1. Field of the Invention
The invention mainly discloses a semiconductor light emitting device, particularly discloses a semiconductor light emitting device having an insert layer.
2. Description of the Prior Art
Please refer to FIG. 1, which shows the structure of a conventional semiconductor light emitting device 100, which includes: a substrate 102; a first semiconductor conductive layer 104 is disposed on the substrate 102; an active layer 106 is disposed on the first semiconductor conductive layer 104; an electron blocking layer 108 is disposed on the active layer 106; a second semiconductor conductive layer 110 is disposed on the electron blocking layer 108, in which the electric of the second semiconductor conductive layer 110 is opposite to that of the first semiconductor conductive layer 104; a first electrode 122 is disposed on the second semiconductor conductive layer 110; and a second electrode 124 is disposed on another surface of the substrate 102.
As shown in FIG. 2, for the structure of another conventional semiconductor light emitting device 200, which includes: a substrate 202; a first semiconductor conductive layer 204 having a first part (not shown in the figure) and a second part (not shown in the figure) which are disposed on the substrate 202; an active layer 206 is disposed on the first part of the first semiconductor conductive layer 204; an electron blocking layer 208 is disposed on the active layer 206; a second semiconductor conductive layer 210 is disposed on the electron blocking layer 208, in which the electric of the second semiconductor conductive layer 210 is opposite to that of the first semiconductor conductive layer 204; a first electrode 222 is disposed on the second semiconductor conductive layer 210; and a second electrode 224 is disposed on the second part of the first semiconductor conductive layer 204, in which the electric is separated from the element on the first part of the first semiconductor conductive layer 204.
From the above-mentioned structure, it is known that the use of broad energy gap semiconductor material as the carrier blocking layer 108, 208 has become very common application in the semiconductor light emitting device 100, 200, such as laser diode and light emitting diode. However, it is mentioned in the prior art, utilizing certain amount of aluminum gallium nitride as the electron blocking layer 108, 208 can reduce the overflow of electron greatly. Also, the electron blocking layer will influence the electron hole 108, 208, it will be more difficult to inject into the active layer 106, 206. While in the other prior art, the P-type gallium nitride layer using gradually change doping concentration can influence the advancing behavior of carrier in energy band diagram. As shown in FIG. 3, in the other prior art, it is mentioned that utilizing the quantum energy barrier with super lattice can further prevent the overflow of the electron. However, even the above-mentioned methods can prevent the overflow of the electron successfully, it will increase the difficulty for injecting the electron hole into the active layer 106, 206, and it will become harder to manufacture the light emitting device.

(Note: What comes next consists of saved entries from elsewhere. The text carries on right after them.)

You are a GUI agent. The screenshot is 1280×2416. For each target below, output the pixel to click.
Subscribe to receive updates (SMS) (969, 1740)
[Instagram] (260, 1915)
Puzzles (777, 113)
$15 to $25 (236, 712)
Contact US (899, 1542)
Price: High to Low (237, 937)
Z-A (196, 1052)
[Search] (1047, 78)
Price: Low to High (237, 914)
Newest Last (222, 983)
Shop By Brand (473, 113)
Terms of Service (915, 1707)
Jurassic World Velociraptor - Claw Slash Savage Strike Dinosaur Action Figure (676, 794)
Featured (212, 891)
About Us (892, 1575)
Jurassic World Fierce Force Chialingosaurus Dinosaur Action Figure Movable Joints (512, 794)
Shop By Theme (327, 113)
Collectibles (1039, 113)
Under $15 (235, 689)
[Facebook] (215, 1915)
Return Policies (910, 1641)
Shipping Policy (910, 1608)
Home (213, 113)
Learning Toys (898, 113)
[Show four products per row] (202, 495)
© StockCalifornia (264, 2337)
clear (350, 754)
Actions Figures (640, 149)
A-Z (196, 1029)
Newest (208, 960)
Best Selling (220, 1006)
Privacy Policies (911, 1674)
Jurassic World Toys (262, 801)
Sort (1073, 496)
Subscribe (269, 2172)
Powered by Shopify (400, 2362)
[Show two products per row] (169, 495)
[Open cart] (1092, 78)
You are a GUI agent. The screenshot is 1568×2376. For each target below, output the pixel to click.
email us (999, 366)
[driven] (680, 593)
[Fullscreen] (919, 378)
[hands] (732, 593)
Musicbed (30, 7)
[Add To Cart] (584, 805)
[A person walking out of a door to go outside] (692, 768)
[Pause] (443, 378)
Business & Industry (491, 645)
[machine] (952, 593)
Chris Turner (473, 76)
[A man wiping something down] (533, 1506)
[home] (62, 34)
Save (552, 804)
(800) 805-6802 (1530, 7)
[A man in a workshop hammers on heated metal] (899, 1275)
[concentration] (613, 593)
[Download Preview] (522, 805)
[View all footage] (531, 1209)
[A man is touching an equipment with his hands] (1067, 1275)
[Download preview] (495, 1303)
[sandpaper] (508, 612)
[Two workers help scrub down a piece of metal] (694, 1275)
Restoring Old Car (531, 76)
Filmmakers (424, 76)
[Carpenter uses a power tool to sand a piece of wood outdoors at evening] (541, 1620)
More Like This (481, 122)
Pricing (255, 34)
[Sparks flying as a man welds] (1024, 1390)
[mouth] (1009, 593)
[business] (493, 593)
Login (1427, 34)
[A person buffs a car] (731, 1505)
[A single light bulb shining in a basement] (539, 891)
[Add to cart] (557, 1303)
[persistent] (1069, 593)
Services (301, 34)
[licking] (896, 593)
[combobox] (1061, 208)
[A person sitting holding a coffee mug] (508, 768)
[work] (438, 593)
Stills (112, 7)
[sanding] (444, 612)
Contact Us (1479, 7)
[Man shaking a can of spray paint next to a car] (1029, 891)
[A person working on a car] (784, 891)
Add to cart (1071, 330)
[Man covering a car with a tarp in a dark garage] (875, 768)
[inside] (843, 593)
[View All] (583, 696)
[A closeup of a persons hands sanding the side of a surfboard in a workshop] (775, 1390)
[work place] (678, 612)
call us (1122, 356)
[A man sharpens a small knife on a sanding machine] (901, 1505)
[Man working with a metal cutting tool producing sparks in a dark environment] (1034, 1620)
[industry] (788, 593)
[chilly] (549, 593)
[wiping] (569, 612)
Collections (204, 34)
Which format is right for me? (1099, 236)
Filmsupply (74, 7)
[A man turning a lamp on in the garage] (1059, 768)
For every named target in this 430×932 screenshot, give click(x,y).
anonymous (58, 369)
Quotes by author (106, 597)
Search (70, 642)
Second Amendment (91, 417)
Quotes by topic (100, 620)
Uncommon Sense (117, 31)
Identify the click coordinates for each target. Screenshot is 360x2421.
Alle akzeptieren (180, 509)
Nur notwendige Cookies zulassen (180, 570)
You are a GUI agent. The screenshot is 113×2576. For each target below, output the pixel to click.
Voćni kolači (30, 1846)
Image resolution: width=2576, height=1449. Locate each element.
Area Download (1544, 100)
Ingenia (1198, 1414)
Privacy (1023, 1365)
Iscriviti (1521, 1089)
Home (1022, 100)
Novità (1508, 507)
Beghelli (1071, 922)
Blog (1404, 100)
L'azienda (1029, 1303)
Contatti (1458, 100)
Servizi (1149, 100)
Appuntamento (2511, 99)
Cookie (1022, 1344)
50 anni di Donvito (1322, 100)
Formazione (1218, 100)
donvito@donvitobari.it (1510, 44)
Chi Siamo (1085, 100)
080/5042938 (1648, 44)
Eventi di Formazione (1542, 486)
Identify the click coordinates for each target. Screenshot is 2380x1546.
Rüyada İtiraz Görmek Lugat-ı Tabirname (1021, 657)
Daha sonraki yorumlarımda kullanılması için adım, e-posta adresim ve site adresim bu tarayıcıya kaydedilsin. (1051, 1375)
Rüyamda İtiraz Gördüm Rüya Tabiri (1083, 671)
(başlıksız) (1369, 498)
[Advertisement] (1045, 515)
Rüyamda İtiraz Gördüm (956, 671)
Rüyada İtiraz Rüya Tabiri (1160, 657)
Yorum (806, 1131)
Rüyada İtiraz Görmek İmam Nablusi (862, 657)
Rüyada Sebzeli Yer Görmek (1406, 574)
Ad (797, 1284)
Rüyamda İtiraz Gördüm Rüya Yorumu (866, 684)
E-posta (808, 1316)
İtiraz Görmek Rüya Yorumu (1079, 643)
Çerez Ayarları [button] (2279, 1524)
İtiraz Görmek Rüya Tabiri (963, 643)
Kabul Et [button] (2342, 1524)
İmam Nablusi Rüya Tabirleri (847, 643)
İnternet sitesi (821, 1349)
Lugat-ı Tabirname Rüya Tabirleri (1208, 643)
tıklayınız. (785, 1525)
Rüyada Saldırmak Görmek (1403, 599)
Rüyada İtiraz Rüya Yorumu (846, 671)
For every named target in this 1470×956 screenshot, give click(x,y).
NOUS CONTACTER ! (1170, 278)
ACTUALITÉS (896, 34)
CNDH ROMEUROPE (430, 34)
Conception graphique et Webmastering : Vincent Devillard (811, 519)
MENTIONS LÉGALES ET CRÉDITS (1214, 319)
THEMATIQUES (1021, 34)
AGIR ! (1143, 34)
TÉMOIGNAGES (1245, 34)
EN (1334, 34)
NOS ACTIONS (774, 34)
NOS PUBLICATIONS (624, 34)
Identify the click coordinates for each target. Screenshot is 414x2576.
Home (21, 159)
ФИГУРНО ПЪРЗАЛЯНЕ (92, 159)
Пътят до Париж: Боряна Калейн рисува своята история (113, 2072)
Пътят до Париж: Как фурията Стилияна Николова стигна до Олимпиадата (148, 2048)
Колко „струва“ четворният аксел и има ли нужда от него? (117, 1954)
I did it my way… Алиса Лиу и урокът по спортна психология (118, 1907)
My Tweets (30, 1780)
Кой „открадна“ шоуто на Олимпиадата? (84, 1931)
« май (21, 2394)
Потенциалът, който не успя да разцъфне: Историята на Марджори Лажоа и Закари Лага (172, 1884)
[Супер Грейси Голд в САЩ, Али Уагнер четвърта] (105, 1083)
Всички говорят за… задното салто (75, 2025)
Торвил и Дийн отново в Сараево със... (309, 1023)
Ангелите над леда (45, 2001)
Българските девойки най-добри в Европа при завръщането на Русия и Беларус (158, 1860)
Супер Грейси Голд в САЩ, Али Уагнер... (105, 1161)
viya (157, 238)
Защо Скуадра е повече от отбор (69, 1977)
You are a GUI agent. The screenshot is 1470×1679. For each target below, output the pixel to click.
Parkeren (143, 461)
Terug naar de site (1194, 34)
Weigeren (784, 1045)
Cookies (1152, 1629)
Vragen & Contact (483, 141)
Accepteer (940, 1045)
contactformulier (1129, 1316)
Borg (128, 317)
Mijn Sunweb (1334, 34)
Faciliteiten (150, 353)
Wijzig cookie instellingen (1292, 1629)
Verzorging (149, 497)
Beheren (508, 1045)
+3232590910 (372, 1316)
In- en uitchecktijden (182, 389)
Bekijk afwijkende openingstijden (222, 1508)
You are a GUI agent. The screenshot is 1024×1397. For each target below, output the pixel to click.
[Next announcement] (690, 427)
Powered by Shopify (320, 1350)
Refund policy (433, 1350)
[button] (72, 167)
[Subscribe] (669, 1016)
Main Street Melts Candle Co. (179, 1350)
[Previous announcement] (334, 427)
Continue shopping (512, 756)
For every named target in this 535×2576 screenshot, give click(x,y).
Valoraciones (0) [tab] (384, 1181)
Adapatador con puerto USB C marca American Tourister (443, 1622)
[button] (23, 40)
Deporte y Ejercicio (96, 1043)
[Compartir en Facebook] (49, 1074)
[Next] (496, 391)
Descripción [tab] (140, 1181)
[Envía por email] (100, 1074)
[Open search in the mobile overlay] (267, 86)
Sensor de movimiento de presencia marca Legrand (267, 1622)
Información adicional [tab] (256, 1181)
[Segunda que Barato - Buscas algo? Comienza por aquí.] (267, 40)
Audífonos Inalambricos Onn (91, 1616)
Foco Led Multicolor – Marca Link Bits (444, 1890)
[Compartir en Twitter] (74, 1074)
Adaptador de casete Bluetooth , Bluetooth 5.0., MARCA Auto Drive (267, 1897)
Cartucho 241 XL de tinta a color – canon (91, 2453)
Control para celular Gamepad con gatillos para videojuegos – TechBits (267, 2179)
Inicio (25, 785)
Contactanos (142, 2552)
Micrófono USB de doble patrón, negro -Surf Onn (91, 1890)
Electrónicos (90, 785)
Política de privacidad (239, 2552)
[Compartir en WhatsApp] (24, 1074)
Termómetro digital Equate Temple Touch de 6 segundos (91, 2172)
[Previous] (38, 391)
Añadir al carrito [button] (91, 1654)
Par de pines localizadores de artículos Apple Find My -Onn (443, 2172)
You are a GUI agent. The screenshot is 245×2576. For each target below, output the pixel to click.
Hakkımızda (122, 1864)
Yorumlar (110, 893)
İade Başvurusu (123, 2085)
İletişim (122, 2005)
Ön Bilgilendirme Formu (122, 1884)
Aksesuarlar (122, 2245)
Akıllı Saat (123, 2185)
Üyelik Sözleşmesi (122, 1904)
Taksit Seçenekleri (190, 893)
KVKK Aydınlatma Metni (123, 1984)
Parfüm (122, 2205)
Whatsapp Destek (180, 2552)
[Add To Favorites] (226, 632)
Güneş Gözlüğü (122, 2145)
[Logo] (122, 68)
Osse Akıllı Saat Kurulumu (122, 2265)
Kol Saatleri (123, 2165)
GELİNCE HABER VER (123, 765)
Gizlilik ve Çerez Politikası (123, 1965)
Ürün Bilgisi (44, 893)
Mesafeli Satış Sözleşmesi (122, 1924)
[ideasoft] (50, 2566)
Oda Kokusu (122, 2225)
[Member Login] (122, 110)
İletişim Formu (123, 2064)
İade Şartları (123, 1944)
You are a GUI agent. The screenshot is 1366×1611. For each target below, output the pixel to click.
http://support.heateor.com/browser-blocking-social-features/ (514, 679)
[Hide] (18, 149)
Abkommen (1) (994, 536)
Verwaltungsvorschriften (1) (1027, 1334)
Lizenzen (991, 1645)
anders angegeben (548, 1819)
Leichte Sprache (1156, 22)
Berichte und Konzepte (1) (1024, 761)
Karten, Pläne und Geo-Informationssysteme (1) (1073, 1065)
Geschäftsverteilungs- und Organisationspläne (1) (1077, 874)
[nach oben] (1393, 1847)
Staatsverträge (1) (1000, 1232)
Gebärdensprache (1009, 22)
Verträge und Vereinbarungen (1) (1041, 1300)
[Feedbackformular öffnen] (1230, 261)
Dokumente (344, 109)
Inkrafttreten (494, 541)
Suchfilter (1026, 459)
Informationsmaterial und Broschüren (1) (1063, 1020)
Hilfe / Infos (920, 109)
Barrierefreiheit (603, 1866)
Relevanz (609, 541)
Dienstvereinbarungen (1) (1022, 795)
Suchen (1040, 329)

Refer to FIG. 4, when the conventional light emitting device is operated under forward bias, the valance electron band diagram of electron blocking layer will be triangular shape, due to the factor of internal polarization field and forward bias. The valance electron band of electron blocking layer is declined upwards from the conductive layer of N-type semiconductor conductive layer to P-type semiconductor conductive layer, which blocks the transmission ability of electron hole passing through this triangular blocking layer. However, if the aluminum content is increased from P-type semiconductor conductive layer to N-type semiconductor conductive layer in electron blocking layer, the band-gap will be increased gradually. Thus, when the slope of valance electron band is increased, the barrier in valance electron band will become flat and maybe overturned.